CMU has been devised to create a level playing field across the EU’s member states by equating the conditions that a financial institution experiences in its host state with those of its home state.  The purpose, therefore, is to enable financial service providers, having similar business size and risk profiles, to be subject to the same standards of supervision regardless of where they are located in the EU.

In the European Commission’s Mid-term Review of June 2017, regarding progress already made on CMU, it stated that recent developments in the EU’s political and economic context require a strong and competitive capital market to finance the EU economy, alongside the Banking Union.  Significantly, the Commission’s paper added that the “future departure of the largest financial centre from the EU makes it necessary to re-assess how CMU can ensure that EU businesses and investors have strong, dynamic and more integrated capital markets”.

To this end, the Commission believes deeper capital markets will be needed to provide new sources of corporate financing and support for increasing investment options.  This should enable EU firms ranging from start-ups to multinationals to access a wide range of funding sources to invest in innovation and company expansion.  It should also allow households greater access to capital markets in order to benefit from more diverse and higher quality opportunities for investment.

Preparing for Brexit

The European Commission’s communication on March 8th stated that the departure of the UK from the single market reinforces the urgent need to further strengthen and integrate the EU capital market framework, including on central counterparties, investment firms and markets for initial public offerings.  It also reiterated the need for further integration of financial services supervision at the EU level.

The respective measures to be put into place in achieving these objectives will “constitute the basis for a decisive and lasting laying of foundations for a true CMU by 2019”, according to the Commission.  These include its commitments in setting up eight CMU building blocks by mid-2019.  While three have already been enacted by the European Parliament and European Council, the others have yet to be adopted, including those announced on March 8th.  These included promotion of covered bonds as long term finance arrangements, boosting the cross border distribution of investment funds, facilitating the financing of sustainable economic growth, and enabling crowd funding service providers to establish a more competitive and innovative European financial sector.

The Commission’s positive message of embedding a level playing field for EU-based financial services, through CMU, was in stark contrast to a joint report issued on April 12th, from the EU’s banking, insurance and market regulators on the risks of Brexit to the bloc’s financial system.  This stated that Brexit may affect the access of EU companies and households to financial services supplied out of the UK.  “Contingency planning should consider timely responses to all potential challenges, such as contract continuity and possible relocations”, it said.

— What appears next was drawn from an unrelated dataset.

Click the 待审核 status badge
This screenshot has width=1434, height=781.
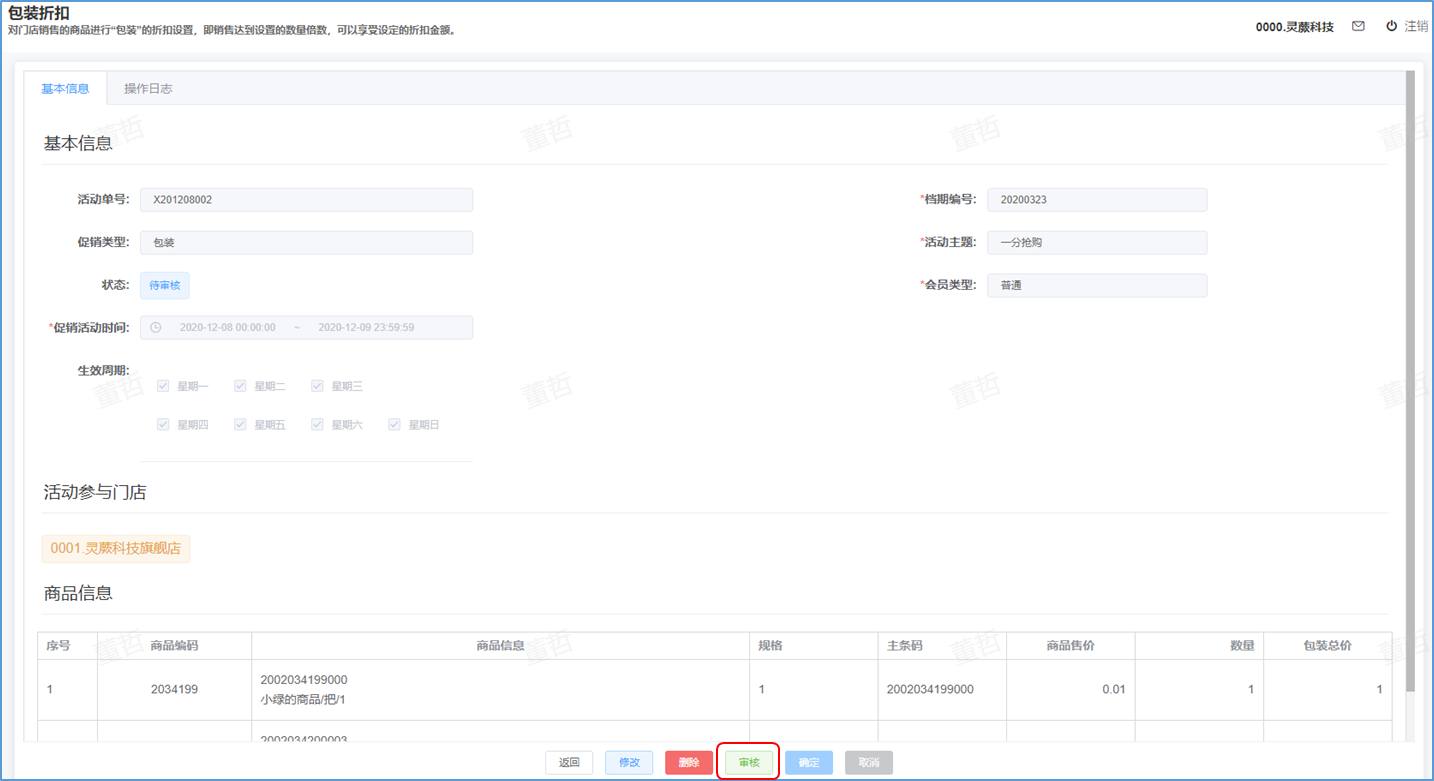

The report further added that UK-based banks, insurers, market infrastructure entities and asset managers should push ahead with applications for licenses, to set up in the EU, in advance of next year’s Brexit deadline.  This way, such organisations would avoid their customers being cut off from financial services outside the single market.

What the future may hold

CMU poses a long-term competitive challenge to the UK’s financial services sector in the EU single market, post Brexit, notwithstanding the likely difficulties the UK faces in upcoming FTA negotiations to include trade in financial and other services.

This is not to say that the Commission will not experience resistance from the EU’s Council and Parliament in its ambitions to complete CMU by mid-2019.  Over the last few years, these co-legislative bodies’ deliberations over the Commission’s proposed CMU building blocks have often been deadlocked, and without any clear road ahead in some cases.

Conversely, of course, the rich spoils to be won from Brexit, for several EU states looking to beef up their financial services offerings, may be the galvanising tonic the Commission had long been hoping for in securing successful passage of CMU.